Day-to-day delivery detail: The service introduces planned check-ins at set times, uses a visual “when staff are available” cue, and supports the person to request connection using a prompt card or phrase. Staff respond consistently with brief reassurance and a time cue rather than extended conflict.

How effectiveness is evidenced: Shouting reduces as reassurance becomes predictable. Evidence includes frequency tracking, staff notes on successful strategies, and improved stability during peak demand periods.


📋 How to Show Understanding in Tenders and Inspections

This is where services can stand out. Commissioners want to see that you don’t just react to behaviour — you seek to understand it and translate that understanding into consistent support.
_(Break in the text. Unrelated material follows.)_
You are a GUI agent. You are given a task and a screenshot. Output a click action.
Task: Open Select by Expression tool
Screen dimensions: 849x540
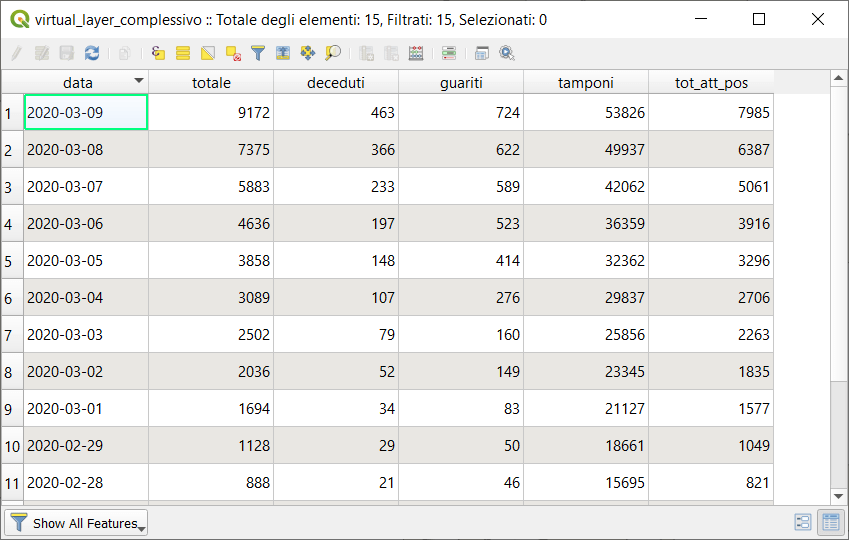tap(158, 53)
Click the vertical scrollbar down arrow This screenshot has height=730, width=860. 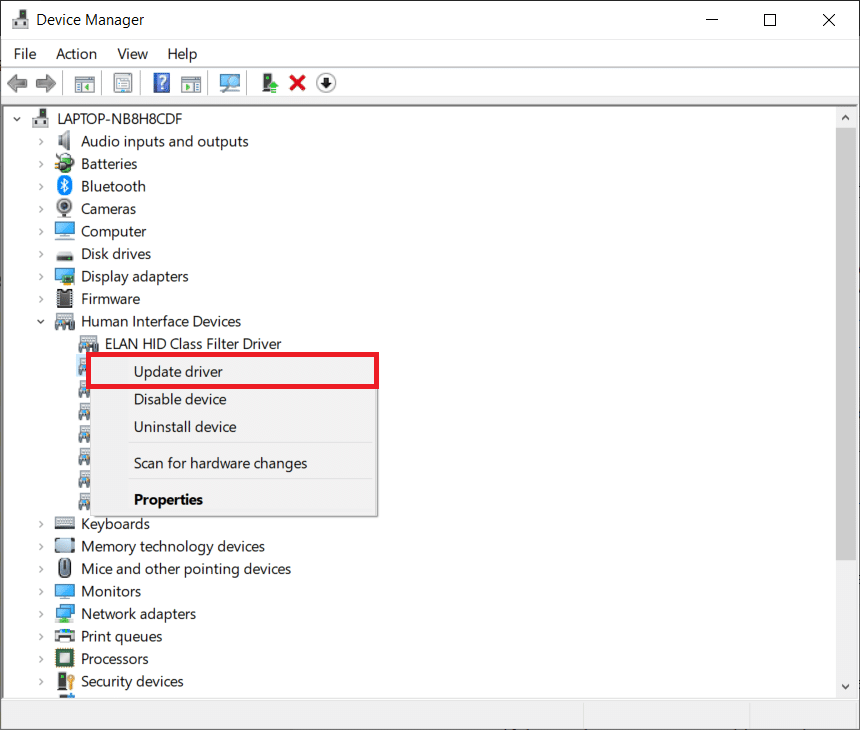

  • Explain how you complete functional assessments or ABC charts, including quality checks and review intervals.
  • Describe how staff are trained and supervised to spot triggers, early indicators and setting events.
  • Give examples of how deeper understanding led to improved support — not only fewer incidents, but improved quality of life, participation and placement stability.
  • Explain how restrictive practice reduction is governed (registers, reviews, least restrictive rationales, learning loops).
  • Describe how outcomes are measured (frequency, duration, recovery time, engagement indicators, independence goals).

Strong tender responses make this auditable: incident → analysis → hypothesis → proactive change → review → outcome evidence.


💡 The Takeaway

Behaviour is not the issue — it’s the clue. When we understand behaviour through a PBS lens, we stop asking “How do we stop this?” and start asking “What does this person really need, and what must we change in our support and environment?”

That shift strengthens outcomes for the person and strengthens the provider’s governance position, because it demonstrates prevention, least restrictive decision-making, and a credible evidence trail — exactly what commissioners and inspectors expect to see.